Rather than accepting defeat, Zabel outlines a grassroots rescue plan powered by the internet. He urges fans to send physical letters to UPN, the Sci-Fi Channel, and other networks willing to pick up the series. Art immediately posts Zabel's open letter on his website, and the two discuss how the changing media landscape offers new possibilities for shows abandoned by major networks. Zabel reveals the five-year creative plan that would have traced the alien conspiracy from the 1960s through the millennium.
The conversation becomes a broader meditation on fan power in the emerging digital age, drawing parallels to how Star Trek was saved by viewer campaigns decades earlier.

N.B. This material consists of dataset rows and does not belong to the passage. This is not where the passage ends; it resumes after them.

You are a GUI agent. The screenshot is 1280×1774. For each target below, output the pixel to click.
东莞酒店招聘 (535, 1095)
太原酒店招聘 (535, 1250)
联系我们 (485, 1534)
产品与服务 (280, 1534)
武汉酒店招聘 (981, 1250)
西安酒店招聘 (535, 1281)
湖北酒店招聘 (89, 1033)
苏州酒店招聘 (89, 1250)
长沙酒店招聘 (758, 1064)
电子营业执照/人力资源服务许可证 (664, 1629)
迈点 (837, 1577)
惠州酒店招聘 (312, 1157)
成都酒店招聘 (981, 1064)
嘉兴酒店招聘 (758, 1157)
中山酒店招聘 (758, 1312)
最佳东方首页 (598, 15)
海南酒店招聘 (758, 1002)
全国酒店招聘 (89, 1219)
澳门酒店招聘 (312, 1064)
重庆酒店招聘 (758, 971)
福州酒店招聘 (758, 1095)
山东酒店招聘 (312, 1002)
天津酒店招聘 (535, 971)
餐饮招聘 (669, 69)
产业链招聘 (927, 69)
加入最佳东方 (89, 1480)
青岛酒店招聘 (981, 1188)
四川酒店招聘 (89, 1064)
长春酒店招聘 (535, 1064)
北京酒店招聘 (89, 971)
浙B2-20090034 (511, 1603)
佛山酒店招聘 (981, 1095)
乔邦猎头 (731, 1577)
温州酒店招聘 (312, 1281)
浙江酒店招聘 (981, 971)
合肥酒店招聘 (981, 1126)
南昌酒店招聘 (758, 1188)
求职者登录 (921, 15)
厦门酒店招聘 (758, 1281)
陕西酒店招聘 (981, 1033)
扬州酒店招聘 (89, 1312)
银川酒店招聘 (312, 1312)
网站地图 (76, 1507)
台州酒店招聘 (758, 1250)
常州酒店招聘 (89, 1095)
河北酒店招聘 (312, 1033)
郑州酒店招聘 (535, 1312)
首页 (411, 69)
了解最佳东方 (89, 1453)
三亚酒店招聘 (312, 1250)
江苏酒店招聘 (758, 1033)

Listeners flood the phone lines with support, demonstrating the passionate community Dark Skies had built.
Key Moments
Five preemption blocks, including a nine-week blackout: Zabel itemizes the on-air sabotage: four big blocks of preemptions, plus a fifth nine-week stretch he reads as proof NBC had already given up on the show.
21 share in Britain - ER-level numbers overseas: Zabel notes Dark Skies pulls a 21 share in Great Britain, comparable to ER's UK numbers, and is an international success in Germany, South Africa, Australia, and South America while NBC was killing it stateside.
Saturday at 8 p.m. - the worst slot on the worst night: Zabel says NBC scheduled Dark Skies on Saturday - historically TV's worst viewing night - at 8 p.m., the worst time slot, with adult content inappropriate for that hour.
The only show on NBC's Saturday lineup NBC didn't own: Zabel reveals that after Congress let networks own their own programming, Dark Skies was the only show on NBC's Saturday night lineup not partly or wholly owned by NBC - and was replaced by a half-NBC-owned show in the same slot.